(Dataset entries)
= = =

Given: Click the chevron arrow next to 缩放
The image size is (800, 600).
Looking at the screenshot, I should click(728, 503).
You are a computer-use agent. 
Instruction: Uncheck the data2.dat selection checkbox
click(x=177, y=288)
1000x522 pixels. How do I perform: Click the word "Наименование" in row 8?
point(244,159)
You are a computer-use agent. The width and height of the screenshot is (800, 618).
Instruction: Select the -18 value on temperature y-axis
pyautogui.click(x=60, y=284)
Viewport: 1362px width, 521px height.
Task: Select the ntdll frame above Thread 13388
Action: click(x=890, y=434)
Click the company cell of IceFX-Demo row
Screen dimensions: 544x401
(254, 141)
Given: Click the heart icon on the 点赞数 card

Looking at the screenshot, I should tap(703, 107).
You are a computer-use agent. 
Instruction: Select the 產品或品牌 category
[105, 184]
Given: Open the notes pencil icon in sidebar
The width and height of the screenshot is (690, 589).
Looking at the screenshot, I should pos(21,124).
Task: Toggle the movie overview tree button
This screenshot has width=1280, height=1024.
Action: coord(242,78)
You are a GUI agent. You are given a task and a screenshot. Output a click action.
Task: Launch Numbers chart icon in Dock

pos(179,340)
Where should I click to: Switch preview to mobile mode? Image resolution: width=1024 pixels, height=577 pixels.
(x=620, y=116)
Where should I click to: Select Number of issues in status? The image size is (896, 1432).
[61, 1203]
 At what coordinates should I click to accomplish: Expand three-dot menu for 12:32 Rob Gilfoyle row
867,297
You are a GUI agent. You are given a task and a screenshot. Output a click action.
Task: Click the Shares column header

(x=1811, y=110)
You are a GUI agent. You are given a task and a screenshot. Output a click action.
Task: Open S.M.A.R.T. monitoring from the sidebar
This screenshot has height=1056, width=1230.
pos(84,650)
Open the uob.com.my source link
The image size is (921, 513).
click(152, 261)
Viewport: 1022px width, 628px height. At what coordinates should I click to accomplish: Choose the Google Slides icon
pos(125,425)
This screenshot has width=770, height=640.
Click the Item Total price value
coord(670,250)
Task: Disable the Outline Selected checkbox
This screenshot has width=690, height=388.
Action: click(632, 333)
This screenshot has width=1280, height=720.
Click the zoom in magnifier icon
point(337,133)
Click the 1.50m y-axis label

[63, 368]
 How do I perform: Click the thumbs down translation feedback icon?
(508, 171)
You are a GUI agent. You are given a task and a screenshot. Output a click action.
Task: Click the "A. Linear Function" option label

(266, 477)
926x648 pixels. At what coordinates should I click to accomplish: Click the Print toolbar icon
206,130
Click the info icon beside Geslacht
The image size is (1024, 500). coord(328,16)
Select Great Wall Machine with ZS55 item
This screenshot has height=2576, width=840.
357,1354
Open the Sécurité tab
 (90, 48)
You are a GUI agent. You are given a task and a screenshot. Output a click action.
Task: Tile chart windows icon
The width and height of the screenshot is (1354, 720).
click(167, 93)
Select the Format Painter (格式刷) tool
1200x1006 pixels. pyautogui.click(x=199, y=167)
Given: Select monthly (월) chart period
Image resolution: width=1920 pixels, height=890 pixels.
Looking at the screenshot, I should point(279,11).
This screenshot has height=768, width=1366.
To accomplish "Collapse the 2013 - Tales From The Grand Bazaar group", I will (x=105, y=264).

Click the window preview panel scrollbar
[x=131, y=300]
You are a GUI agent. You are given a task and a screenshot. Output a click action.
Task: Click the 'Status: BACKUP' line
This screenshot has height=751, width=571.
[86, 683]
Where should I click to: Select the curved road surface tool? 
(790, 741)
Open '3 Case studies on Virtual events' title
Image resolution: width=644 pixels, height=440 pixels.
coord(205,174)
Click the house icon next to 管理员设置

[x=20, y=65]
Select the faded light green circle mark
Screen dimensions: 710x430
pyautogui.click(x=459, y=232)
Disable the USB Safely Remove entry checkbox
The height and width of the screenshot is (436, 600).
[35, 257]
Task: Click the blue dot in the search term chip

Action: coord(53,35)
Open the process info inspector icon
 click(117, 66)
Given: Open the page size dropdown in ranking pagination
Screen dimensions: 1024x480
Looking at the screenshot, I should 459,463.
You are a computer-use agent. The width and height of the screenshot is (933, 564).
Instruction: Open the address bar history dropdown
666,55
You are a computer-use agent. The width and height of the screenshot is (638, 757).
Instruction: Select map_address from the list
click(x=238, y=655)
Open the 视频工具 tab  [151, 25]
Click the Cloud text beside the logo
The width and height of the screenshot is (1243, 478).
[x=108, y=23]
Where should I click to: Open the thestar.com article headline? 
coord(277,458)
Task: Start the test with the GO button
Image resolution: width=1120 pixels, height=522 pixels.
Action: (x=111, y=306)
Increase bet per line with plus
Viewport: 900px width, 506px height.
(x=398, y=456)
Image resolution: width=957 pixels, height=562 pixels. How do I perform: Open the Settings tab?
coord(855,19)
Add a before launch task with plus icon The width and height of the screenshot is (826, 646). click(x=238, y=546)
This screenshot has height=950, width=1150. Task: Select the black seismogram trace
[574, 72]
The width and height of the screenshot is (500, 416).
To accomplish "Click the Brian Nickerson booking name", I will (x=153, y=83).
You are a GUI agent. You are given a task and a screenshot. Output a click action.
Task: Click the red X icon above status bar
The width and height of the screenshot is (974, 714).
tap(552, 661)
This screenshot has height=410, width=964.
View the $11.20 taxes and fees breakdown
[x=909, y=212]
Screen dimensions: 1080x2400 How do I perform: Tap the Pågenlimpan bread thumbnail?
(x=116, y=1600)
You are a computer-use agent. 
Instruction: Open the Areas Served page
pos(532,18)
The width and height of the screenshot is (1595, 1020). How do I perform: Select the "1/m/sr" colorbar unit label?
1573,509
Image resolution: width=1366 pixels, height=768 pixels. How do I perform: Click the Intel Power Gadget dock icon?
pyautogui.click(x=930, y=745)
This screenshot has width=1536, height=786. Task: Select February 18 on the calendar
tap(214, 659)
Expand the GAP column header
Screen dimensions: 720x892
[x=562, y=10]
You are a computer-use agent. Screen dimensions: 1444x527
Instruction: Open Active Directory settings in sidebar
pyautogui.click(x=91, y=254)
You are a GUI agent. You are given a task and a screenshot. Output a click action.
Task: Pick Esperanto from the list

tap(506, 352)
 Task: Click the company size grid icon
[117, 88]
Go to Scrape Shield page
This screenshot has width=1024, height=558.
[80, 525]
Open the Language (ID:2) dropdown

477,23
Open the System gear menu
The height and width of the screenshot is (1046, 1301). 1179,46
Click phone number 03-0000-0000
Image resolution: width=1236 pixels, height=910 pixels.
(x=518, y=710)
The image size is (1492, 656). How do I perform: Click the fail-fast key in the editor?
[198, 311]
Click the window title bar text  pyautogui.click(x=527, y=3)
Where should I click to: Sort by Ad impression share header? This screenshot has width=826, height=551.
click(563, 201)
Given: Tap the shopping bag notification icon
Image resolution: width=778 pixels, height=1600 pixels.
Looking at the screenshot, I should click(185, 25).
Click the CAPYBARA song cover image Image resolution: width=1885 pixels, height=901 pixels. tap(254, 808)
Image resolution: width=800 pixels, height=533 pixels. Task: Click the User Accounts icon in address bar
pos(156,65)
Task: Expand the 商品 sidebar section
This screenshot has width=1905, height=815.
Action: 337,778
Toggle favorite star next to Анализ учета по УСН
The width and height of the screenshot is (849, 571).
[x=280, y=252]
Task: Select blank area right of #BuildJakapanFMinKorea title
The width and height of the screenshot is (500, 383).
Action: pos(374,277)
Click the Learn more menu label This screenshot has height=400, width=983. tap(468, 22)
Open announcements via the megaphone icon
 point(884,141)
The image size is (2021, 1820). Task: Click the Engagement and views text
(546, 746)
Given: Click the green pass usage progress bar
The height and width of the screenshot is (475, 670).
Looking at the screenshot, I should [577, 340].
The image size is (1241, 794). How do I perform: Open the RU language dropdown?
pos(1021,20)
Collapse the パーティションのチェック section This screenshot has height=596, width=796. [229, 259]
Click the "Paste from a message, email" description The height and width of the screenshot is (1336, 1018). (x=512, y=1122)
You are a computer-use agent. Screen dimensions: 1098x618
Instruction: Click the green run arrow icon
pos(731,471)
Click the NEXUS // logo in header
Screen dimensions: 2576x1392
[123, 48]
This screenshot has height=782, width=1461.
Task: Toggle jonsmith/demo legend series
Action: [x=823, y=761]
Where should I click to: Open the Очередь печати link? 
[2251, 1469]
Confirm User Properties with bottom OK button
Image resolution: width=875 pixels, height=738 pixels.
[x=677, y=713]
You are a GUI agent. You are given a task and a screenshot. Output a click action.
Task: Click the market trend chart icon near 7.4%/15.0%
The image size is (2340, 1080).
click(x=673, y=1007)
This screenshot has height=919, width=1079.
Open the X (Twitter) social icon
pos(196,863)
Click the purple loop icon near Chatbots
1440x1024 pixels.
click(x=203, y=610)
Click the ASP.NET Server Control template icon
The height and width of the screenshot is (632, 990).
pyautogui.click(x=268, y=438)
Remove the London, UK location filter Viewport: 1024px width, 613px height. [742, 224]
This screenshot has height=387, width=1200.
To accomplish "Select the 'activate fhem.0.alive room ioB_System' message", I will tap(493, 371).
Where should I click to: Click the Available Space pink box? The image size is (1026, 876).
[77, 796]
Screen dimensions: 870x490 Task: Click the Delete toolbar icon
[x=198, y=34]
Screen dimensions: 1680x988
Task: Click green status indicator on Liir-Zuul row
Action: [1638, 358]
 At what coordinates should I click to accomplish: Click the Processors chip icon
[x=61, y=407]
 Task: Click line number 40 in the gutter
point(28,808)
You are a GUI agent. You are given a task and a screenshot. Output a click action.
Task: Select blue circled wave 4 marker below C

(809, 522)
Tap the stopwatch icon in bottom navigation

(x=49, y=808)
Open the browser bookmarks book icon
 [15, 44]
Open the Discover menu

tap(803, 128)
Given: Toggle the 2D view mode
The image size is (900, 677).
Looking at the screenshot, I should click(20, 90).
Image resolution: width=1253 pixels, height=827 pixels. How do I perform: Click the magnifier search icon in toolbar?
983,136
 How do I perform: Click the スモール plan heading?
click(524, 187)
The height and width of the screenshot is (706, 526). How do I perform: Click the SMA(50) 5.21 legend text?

= = =

• YOUR ASSIGNMENT: Scan the data for the word "Collapse" and copy every line where it shows up.

• ANSWER SPACE:
To accomplish "Collapse the 2013 - Tales From The Grand Bazaar group", I will (x=105, y=264).
Collapse the パーティションのチェック section This screenshot has height=596, width=796. [229, 259]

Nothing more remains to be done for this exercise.